Due to the different size and shape of the grains, broken rice has a different, softer texture from "unbroken" rice, and absorbs flavours more easily. It cooks faster, using less fuel, and can be used to make rice porridges and congees, which need long cooking times.

The broken varieties are often less expensive, and so are preferred by poorer consumers, but they are also eaten by choice, with some cookbooks describing how to break unbroken rice to produce the desired texture or speed cooking.

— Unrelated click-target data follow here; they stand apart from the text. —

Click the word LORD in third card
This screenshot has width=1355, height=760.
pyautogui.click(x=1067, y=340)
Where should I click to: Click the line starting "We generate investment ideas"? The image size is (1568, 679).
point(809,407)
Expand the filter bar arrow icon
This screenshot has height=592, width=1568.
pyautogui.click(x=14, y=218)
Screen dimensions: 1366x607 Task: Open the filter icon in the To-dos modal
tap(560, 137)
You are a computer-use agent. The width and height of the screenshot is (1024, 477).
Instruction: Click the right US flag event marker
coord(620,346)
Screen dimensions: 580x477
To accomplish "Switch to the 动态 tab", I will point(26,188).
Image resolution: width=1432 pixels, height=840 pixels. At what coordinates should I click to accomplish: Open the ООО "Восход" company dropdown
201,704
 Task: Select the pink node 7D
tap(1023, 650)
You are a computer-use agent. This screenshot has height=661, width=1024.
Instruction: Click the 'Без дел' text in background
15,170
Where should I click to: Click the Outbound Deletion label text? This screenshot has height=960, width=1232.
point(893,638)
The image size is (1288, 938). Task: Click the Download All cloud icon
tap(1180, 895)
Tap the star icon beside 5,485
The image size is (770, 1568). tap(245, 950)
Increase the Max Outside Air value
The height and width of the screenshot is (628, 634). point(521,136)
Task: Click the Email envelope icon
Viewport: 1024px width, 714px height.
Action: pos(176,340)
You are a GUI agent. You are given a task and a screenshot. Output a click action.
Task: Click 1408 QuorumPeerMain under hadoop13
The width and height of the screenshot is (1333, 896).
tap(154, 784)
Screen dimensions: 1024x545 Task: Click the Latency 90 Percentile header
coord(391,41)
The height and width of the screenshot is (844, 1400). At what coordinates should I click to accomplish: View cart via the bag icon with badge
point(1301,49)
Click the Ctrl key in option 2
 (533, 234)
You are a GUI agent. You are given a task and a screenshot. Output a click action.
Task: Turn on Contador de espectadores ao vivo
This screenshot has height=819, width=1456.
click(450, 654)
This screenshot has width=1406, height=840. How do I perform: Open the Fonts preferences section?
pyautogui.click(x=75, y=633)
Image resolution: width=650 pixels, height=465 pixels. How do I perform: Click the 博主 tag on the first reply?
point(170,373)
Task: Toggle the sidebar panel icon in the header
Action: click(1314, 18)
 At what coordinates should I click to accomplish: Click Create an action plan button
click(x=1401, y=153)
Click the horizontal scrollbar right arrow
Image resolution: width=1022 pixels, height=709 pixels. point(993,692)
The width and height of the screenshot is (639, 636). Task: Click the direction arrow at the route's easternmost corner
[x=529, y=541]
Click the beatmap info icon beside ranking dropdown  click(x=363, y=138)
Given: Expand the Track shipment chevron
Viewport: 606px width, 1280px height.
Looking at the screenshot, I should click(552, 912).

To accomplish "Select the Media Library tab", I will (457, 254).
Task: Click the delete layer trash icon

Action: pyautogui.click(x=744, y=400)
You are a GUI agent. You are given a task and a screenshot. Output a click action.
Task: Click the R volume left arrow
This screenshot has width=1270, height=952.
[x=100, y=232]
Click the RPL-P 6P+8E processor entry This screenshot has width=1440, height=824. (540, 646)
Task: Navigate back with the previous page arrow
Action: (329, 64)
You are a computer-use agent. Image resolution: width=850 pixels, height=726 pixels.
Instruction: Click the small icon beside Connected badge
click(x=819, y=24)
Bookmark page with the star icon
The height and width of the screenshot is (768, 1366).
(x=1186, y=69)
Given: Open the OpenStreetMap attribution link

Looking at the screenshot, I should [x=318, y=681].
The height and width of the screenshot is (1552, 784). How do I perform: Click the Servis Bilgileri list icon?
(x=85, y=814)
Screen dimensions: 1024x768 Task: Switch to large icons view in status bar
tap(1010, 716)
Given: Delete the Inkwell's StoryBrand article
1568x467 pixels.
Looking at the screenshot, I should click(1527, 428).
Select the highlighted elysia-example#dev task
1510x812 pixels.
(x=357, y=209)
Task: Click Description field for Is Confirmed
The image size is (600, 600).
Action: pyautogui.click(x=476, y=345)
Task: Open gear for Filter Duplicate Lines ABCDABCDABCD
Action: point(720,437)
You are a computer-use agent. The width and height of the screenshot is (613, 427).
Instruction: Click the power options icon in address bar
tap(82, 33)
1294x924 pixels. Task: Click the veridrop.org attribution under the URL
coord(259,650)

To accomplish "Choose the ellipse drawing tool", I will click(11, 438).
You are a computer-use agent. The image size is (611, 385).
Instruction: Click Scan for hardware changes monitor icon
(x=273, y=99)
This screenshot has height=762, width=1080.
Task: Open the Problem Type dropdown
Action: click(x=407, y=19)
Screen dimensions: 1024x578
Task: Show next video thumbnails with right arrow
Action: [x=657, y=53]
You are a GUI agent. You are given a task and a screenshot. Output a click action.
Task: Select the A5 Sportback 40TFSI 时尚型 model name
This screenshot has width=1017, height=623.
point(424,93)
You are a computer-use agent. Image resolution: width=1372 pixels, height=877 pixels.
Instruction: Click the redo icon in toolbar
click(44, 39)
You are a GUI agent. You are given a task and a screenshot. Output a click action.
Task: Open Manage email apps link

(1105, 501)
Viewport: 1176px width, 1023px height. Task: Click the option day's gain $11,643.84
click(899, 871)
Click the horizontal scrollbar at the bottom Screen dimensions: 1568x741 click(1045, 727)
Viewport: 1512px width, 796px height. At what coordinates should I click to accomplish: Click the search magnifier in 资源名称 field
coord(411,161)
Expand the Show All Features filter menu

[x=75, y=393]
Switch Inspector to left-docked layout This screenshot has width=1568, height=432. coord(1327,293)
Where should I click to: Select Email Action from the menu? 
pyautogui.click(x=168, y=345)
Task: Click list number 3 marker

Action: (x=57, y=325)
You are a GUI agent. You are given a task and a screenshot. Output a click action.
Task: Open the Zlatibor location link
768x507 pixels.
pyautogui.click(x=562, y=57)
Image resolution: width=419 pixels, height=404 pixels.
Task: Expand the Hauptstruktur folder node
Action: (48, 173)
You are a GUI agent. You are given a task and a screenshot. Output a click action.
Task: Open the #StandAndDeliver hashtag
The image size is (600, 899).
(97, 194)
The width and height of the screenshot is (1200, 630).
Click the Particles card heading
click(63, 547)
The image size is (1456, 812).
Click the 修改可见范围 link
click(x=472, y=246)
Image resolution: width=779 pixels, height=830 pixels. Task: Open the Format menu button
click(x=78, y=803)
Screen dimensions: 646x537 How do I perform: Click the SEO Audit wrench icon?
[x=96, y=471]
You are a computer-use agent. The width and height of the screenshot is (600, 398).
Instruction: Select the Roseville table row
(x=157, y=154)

Broken rice is consumed as part of local cuisine in West Africa (where the traditional African rice is easier to break), Thailand, Bangladesh and elsewhere in South East Asia. In Vietnam, cơm tấm (literally "broken rice") is a popular rice dish with pork. Thieboudienne is a popular dish in west Africa often made with broken rice. Broken rice is called rice grist or middlins in South Carolina. In Bangladesh it is called khood. It is typically dressed with roasted peppers, garlic and mustard oil.

==Industrial uses==
Very small broken rice is called brewers' rice, as brewers have traditionally used it, although it is also sold to other users. For example, broken rice can be used by the pet food industry, and for livestock feeding and aquaculture. Broken rice is also used to make starch which is used as laundry starch and in foods, cosmetics and textile manufacture.